Il motivo è fondato ed è assorbente rispetto ad altra doglianza. Deve premettersi che - come risulta in atti - effettivamente all'udienza del 24.9.2001 il EN ebbe a depositare istanza di ammissione al patrocinio a spese dello Stato, contenente le indicazioni prescritte dall'art. 5 della legge n. 217/90, nonché l'autocertificazione attestante la sussistenza delle condizioni di reddito previste per l'ammissione al beneficio. Su detta istanza non venne, però, assunta alcuna decisione, essendosi la Corte limitata a chiedere le informazioni di cui all'art. 1 co. 9 bis della legge n.217/90 procedendo, poi, alla celebrazione del dibattimento e pronunciando sentenza.
Ciò premesso va osservato che, a norma dell'art. 6 co. 1 della legge n. 217/90, come modificato dalla legge n. 134/01, quando l'istanza di ammissione al patrocinio a spese dello Stato viene presentata in udienza, il giudice procedente deve, sentito il pubblico ministero, decidere "immediatamente ... a pena di nullità assoluta ai sensi dell'art. 179, comma 2, del codice di procedura penale". Dispone poi il comma 1 bis del predetto articolo 6 che "il giudice decide sull'istanza negli stessi termini previsti dal comma 1 anche quando ha richiesto le informazioni di cui all'art. 1, commi 9 bis e 9 ter, all'esito delle quali può revocare il beneficio, con diritto di ripetizione delle somme a carico dell'interessato". La novella, con ogni evidenza, risponde all'esigenza posta in luce dalla sentenza della Corte Costituzionale 30.3.1992 n. 1444 per la quale "la garanzia del patrocinio dei non abbienti deve essere assicurata in tempi brevi ed è quindi incompatibile con controlli ed indagini preventive, mentre sono doverose indagini 'ex post' dello Stato di non abbienza, mediante il controllo dei redditi, desunti anche da presunzioni semplici e la conseguente revoca del beneficio se il beneficiario risulti abbiente...".
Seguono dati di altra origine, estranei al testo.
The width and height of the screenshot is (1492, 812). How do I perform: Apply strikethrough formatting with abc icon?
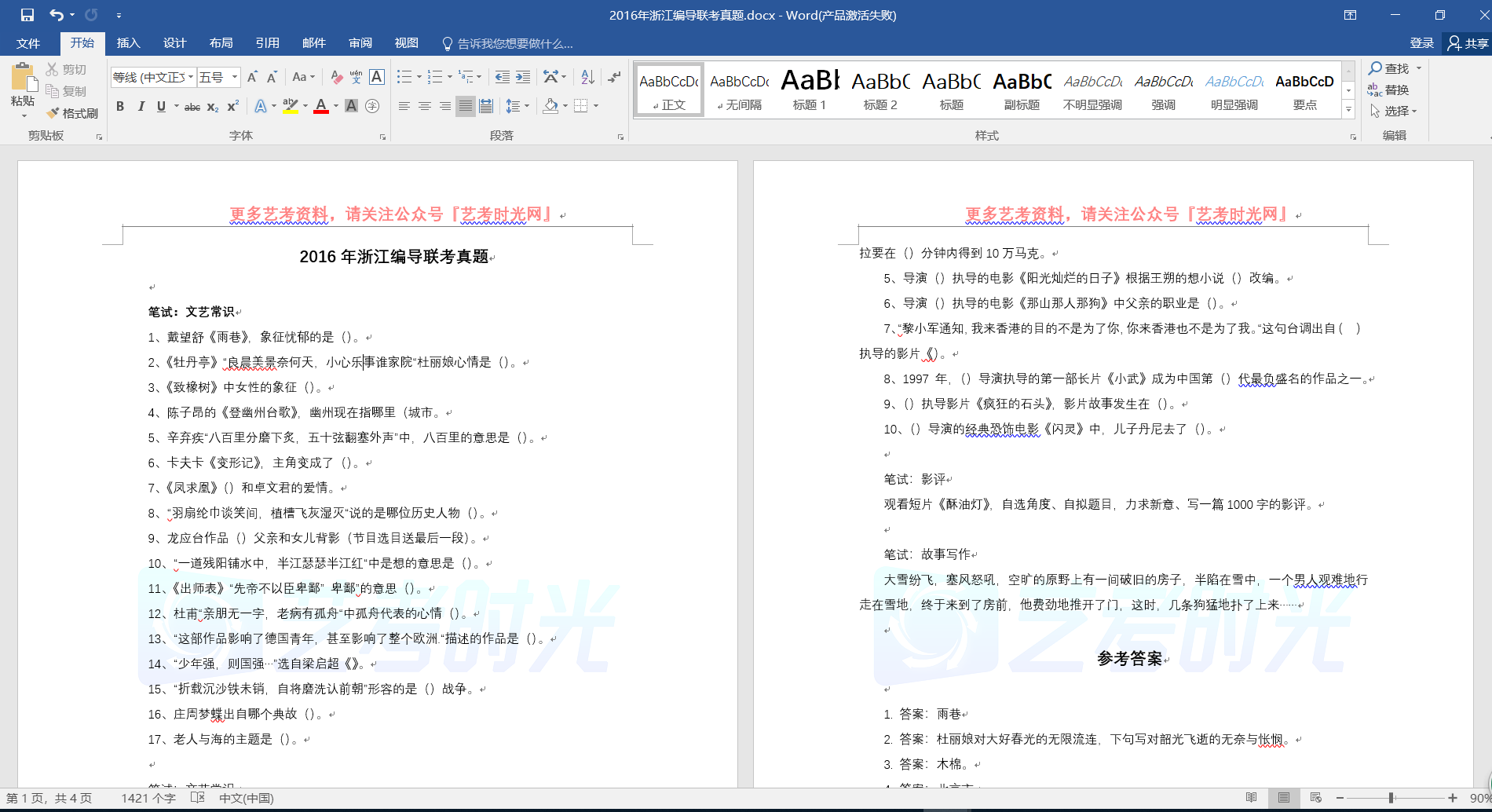click(x=192, y=107)
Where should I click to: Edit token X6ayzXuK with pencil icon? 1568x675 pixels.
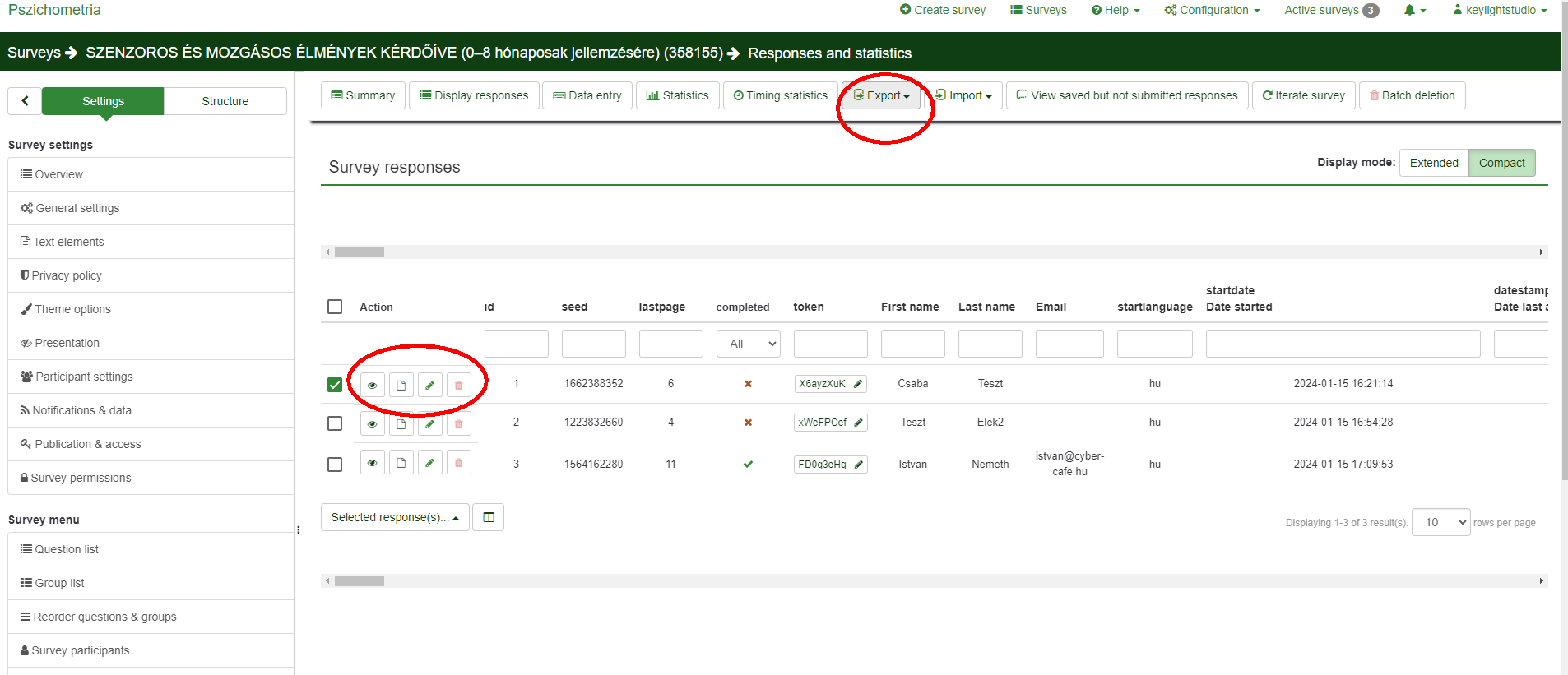[858, 384]
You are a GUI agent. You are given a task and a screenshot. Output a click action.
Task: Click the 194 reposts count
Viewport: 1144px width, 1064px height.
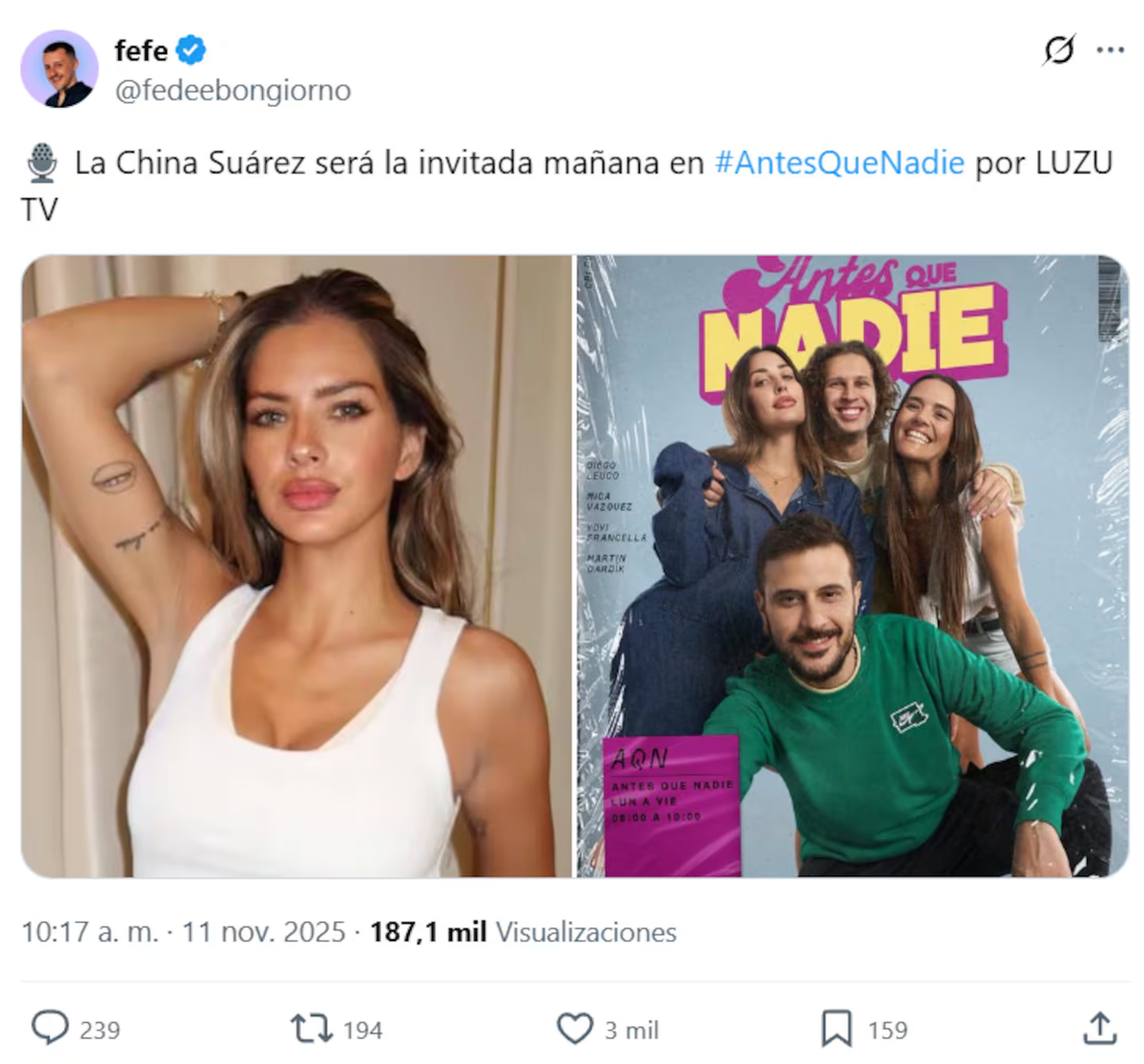point(362,1030)
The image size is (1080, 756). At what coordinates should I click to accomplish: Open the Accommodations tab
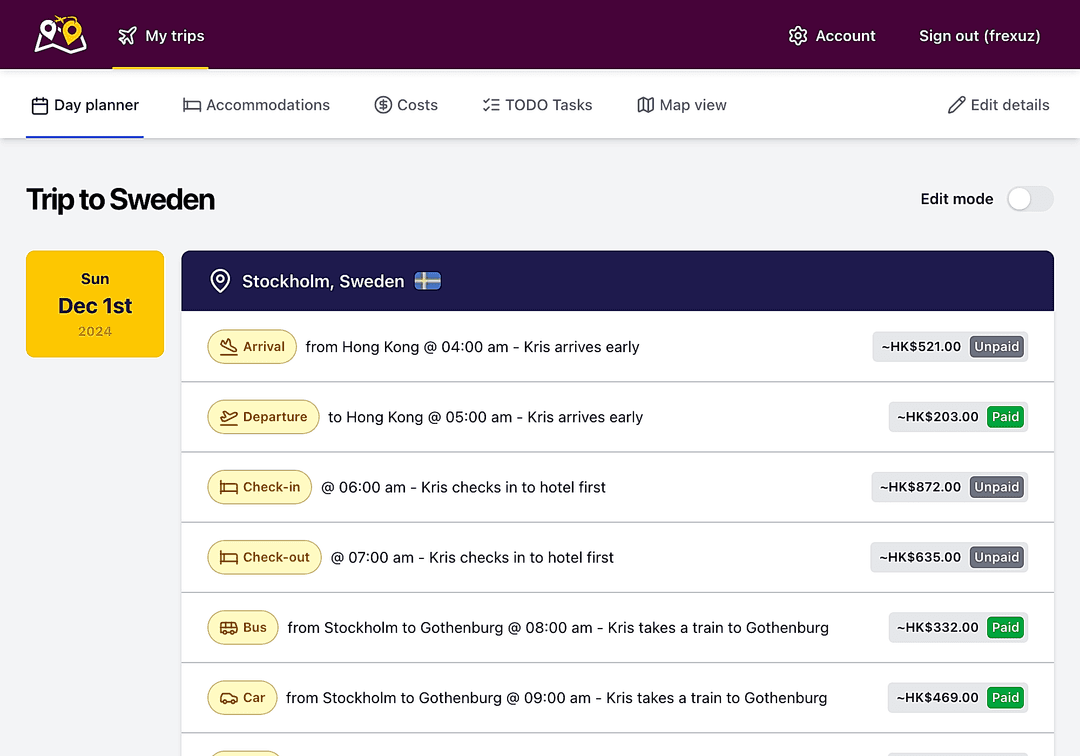click(256, 104)
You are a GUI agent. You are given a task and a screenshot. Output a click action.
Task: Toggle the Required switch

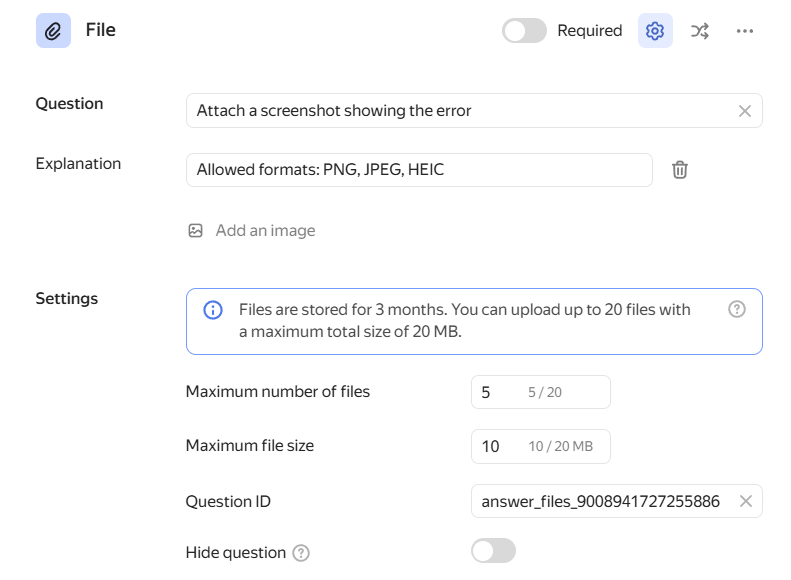(x=524, y=31)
E proprio al fine di soddisfare la necessità di assicurare celermente il patrocinio gratuito ai non abbienti, il legislatore ha deciso di garantire con la comminatoria più grave tra le possibili sanzioni processuali (la nullità assoluta) il rispetto dei termini stabiliti per provvedere sulla richiesta di ammissione al beneficio. L'espressione perentoria adoperata per sancire detta nullità non consente che un'unica interpretazione: è nullo il primo atto processuale successivo alla scadenza del termine utile per provvedere sull'istanza di ammissione al patrocinio gratuito e tutti gli atti consecutivi dipendenti da quello.
Nella specie la mancata decisione immediata sull'istanza ha comportato, quindi, la nullità della sentenza pronunciata dalla Corte territoriale il 24.9.2001.
La sentenza deve pertanto essere annullata con rinvio ad altra sezione della Corte d'appello di Palermo per nuovo giudizio.
P.Q.M.
La Corte annulla l'impugnata sentenza con rinvio per nuovo giudizio ad altra sezione della Corte d'appello di Palermo.
Così deciso in Roma, il 21 maggio 2002.